Three Alternatives to Office 2010
It's a New Year, time to break bad old habits and make vows to live a better life. I can't help you lose weight or stop smoking, but I do have one suggestion: Break the habit of using Microsoft Office.
[For more details on the upcoming Office 2010, see this First Look].
Sure, you're used to using Microsoft's giant suite, and migrating to something different seems daunting. But here are three good reasons to give it some thought:
1. It's expensive. The newest version, Office 2010, will set you back $279 if you buy the mainstream package known as the Home and Business Edition. If you opt for a download it is $80 cheaper, but not having a physical copy of a key application will often cause much more trouble than the discount is worth. Also, the $279 boxed version of Home and Business allows use on two PCs. So if you need access on additional PCs, it will cost you.

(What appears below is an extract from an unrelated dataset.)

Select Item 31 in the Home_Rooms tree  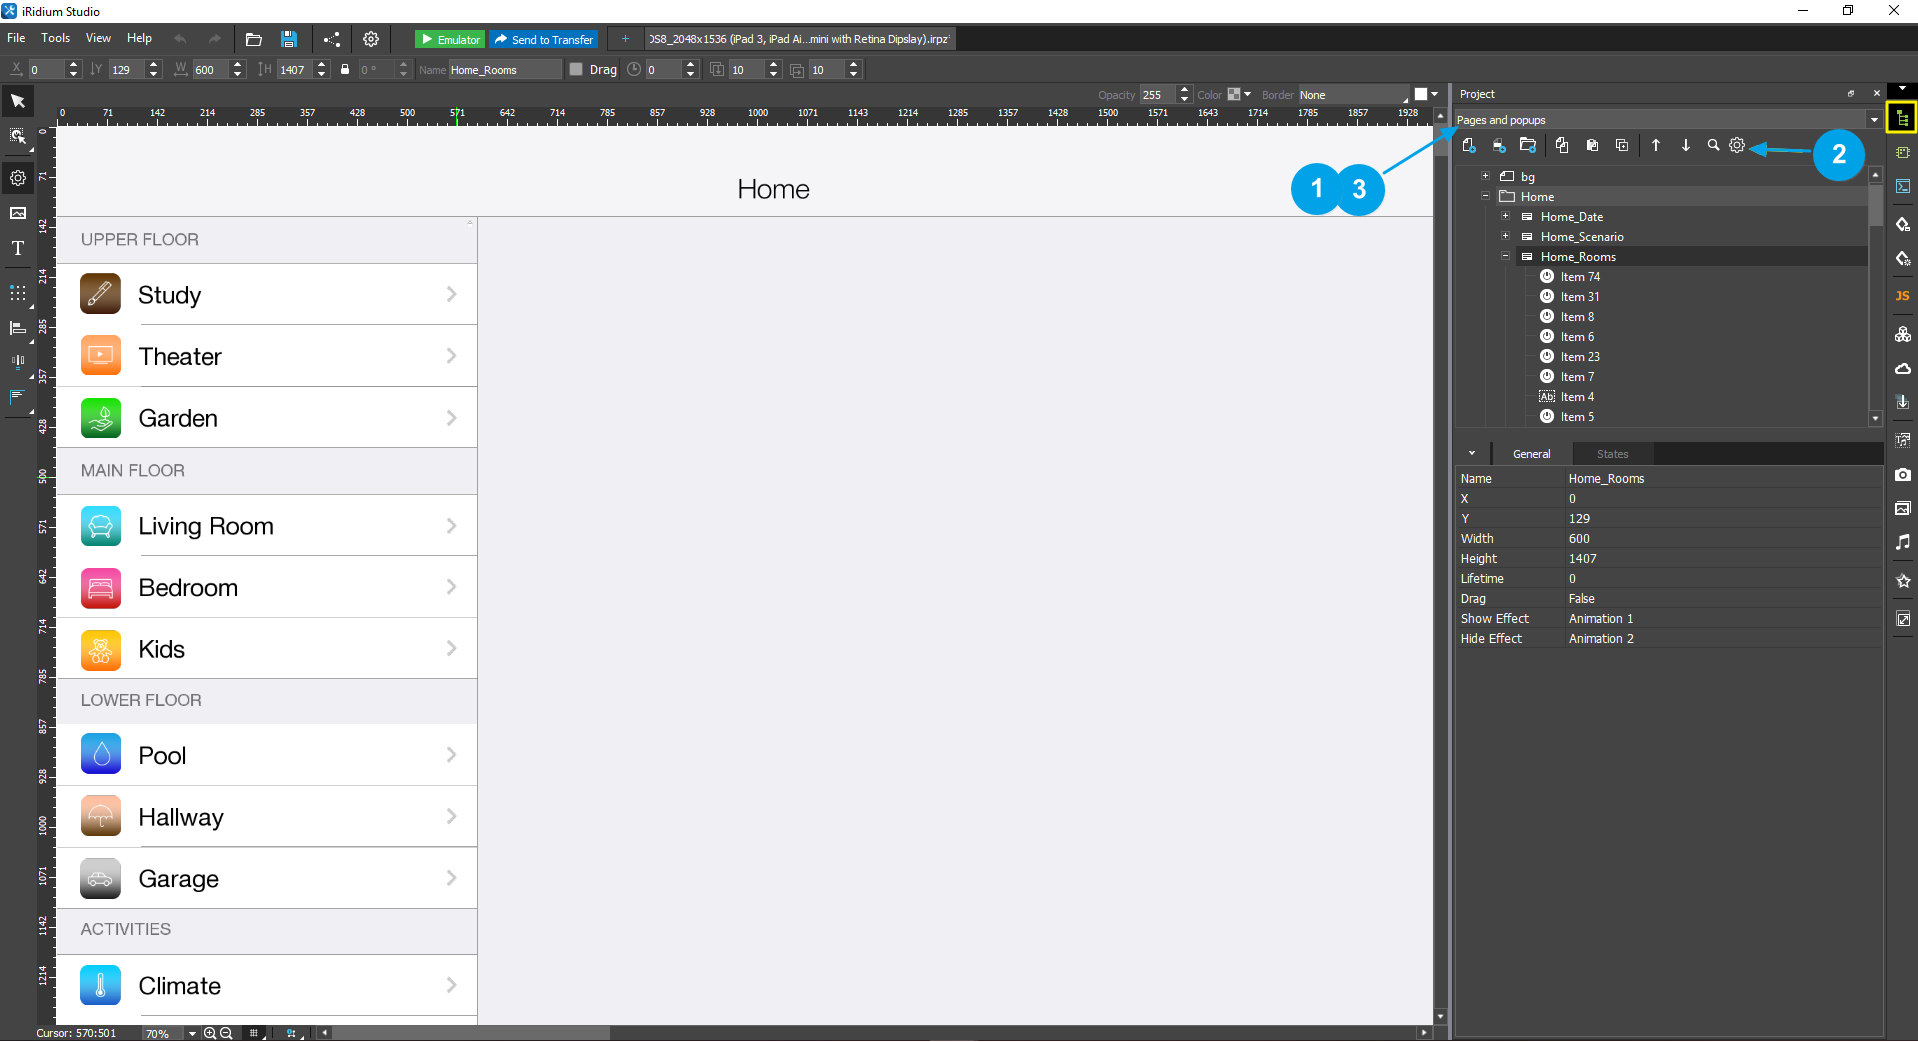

2. Office is a resource hog, occupying a huge swath of hard drive territory, and more importantly, using a lot of CPU and memory power. That may not matter on a high-end machine, but if you're thinking about buying a netbook, it's a significant issue.
3. A number of perfectly acceptable alternatives cost much less and do nearly everything that Office does. Most importantly, they are compatible with your existing Office documents and your new work can be read and edited by people still clinging to Microsoft products.
Two Desktop Options and One in Cloud I've found three alternatives to Office that are worth considering. Two run on your desktop and look and feel very much like Microsoft's suite: OpenOffice, which is free, and SoftMaker, which costs $79.95.
The third alternative, Zoho, like the much better known Google Docs, runs on the Internet. I've picked Zoho over Google because it does much more, is amazingly light on its feet and the competition will make everyone try harder. However, moving your routine Office chores to the cloud, as people call Web-based computing these days, is a pretty big leap.
I've tested all three suites for compatibility with Microsoft Word and Excel by making up fairly complex documents and then importing them into the corresponding alternative applications. The imported documents contained charts, text and picture boxes and drawing objects. By and large, they all did well on relatively simple documents. On more complex documents, SoftMaker Office, the product of a tiny software company based in Germany, really stood out. It did a great job importing graphics and tables that tripped up OpenOffice and Zoho.